On connaissait la musique d'ambiance, celle qu'on joue dans les ascenseurs, et les instruments aseptisés, ceux qu'on utilise en Chirurgie : Mad men invente la série d'ambiance aseptisée. Le ménage dans les bureaux est toujours impeccablement fait, tout comme les yeux des actrices dont le rimmel ne coule jamais, pas même au terme d'une nuit agitée sur un divan en compagnie d'un monsieur dont la chemise à peine fripée se défroisse dès qu'il absorbe son premier scotch. On se verse en effet dans Mad men de généreuses rasades d'un whisky sans marque que l'on tire de délicates carafes de cristal carrées toujours pleines. Cette boisson, consommée dès le matin et sans modération a trois qualités inappréciables : elle ne tache pas, ne donne pas la migraine et fait seulement vomir de temps en temps, ce que la mise en scène nous fait habilement comprendre en précipitant un malheureux personnage dans les toilettes dont il sort peu après en s'humectant les lèvres d'un mouchoir de coton au son d'une chasse d'eau qu'il n'oublie jamais de tirer. Autrement dit, et pour quitter provisoirement le style aseptisé, la bande d'alcolos payée pour s'arsouiller et pour sauter des poules gloussantes n'attrape jamais ni la chtouille ni la gueule de bois.

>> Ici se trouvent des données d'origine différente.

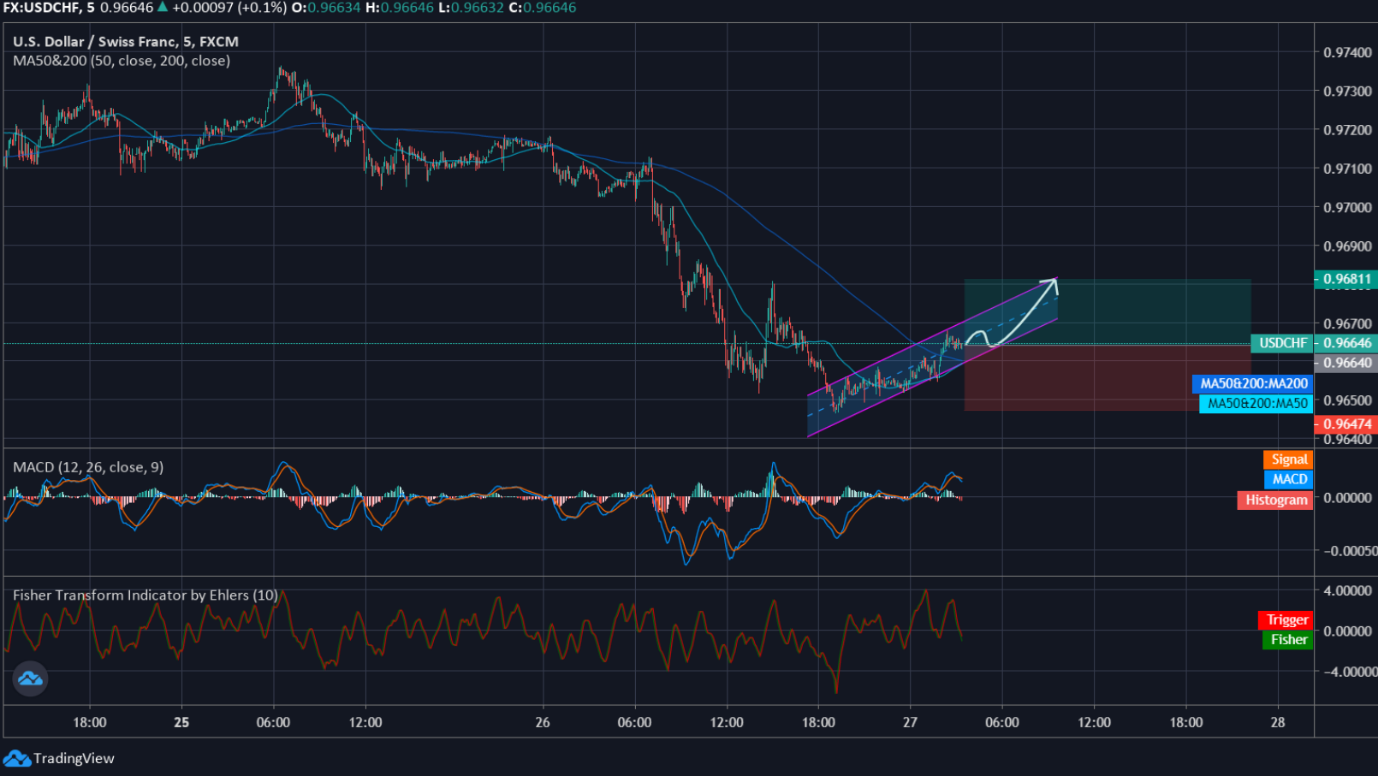Click the MA50&200:MA50 label tag
Viewport: 1378px width, 776px height.
1256,404
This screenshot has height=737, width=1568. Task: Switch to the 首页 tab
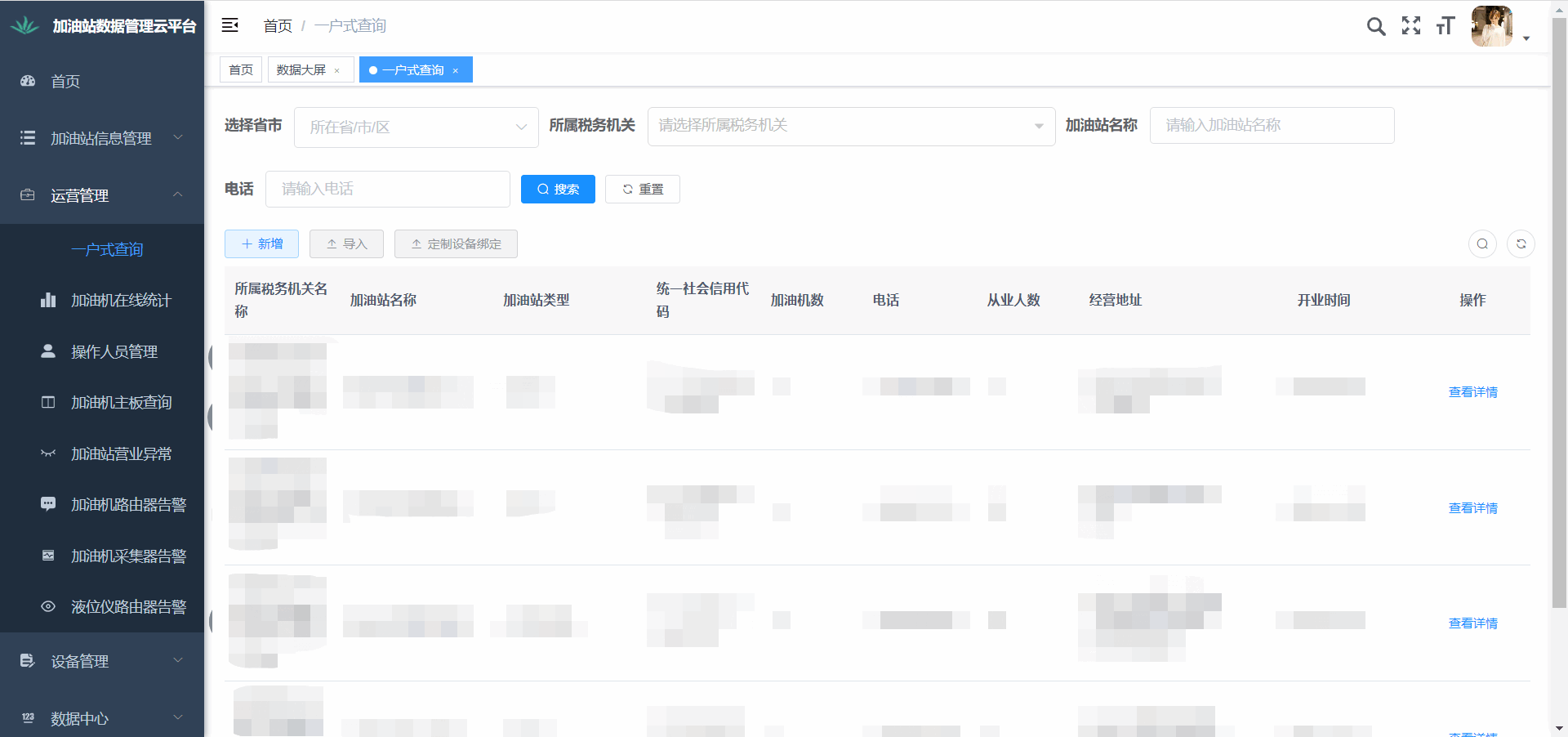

Mais poursuivons. Le héros, Don Draper, appartient à l'espèce du beau ténébreux : mince, plutôt bien de sa personne, il promène sur le monde des yeux d'une sombre intensité dont la spectatrice déjà séduite par la blancheur de ses chemises et la rareté de ses sourires ne tarde pas à soupçonner qu'il cache une riche vie intérieure car il a beaucoup souffert dans la vie. Hélas ! La spectatrice frétille en vain : tous les efforts des scénaristes pour donner de l'épaisseur au protagoniste ont l'efficacité d'une pub pour lessive. Le mystère de son identité nous indiffère, son divorce nous soulage (enfin débarrassés de la blonde psycho-rigide !) sans nous émouvoir, et la découverte de sa conscience via la tenue d'un pseudo journal intime nous laisse incrédules : doter Don Draper d'une conscience réflexive, c'est comme vouloir ôter à Joan Harris son Wonderbra : c'est tout le personnage qui s'écroule ! Bref, c'est une réalité dure à admettre, mais le regard de Don Draper est inexpressif uniquement parce que Don Draper n'a rien à exprimer. Et ce qui nous détourne provisoirement de cette triste vérité, c'est le succès qu'il rencontre auprès des personnages féminins qui feulent autour de lui comme la chatte en quête de mâle (les cruches ont toujours eu un faible pour le genre ténébreux-qui-a-beaucoup-souffert-dans-la-vie) : Don Draper les invite régulièrement à s'allonger et les abandonne ensuite selon un scénario bien éprouvé : 1/ je fume ma clope au lit pendant que la chaudasse se pâme à mes côtés preuve de ma bonne performance sexuelle 2/ je saute dans mon pantalon sans passer par la case douche mais non sans m'enfiler un petit whisky pour le voyage 3/ je gratifie la chaudasse d'un baiser distrait et je ferme discrètement la porte derrière moi ce qui montre que je suis quand même un homme bien élevé. Mais ce donjuanisme écœurant de platitude ne diminue nullement sa cote de séduction car dans cette série, les femmes ADORENT être traitées comme des merdes. On a pourtant pu lire dans certains journaux que Mad men était une série féministe, alors que les femmes, exclusivement secrétaires ou femmes au foyer, n'y caressent généralement que deux rêves : se faire sauter par le patron ou (puis) se faire épouser par le patron (sauf Peggy Olson qui voudrait bien s'élever au-dessus de sa condition de gratte-papier, mais comme elle est moche, elle a certainement dû se trouver un désir de substitution).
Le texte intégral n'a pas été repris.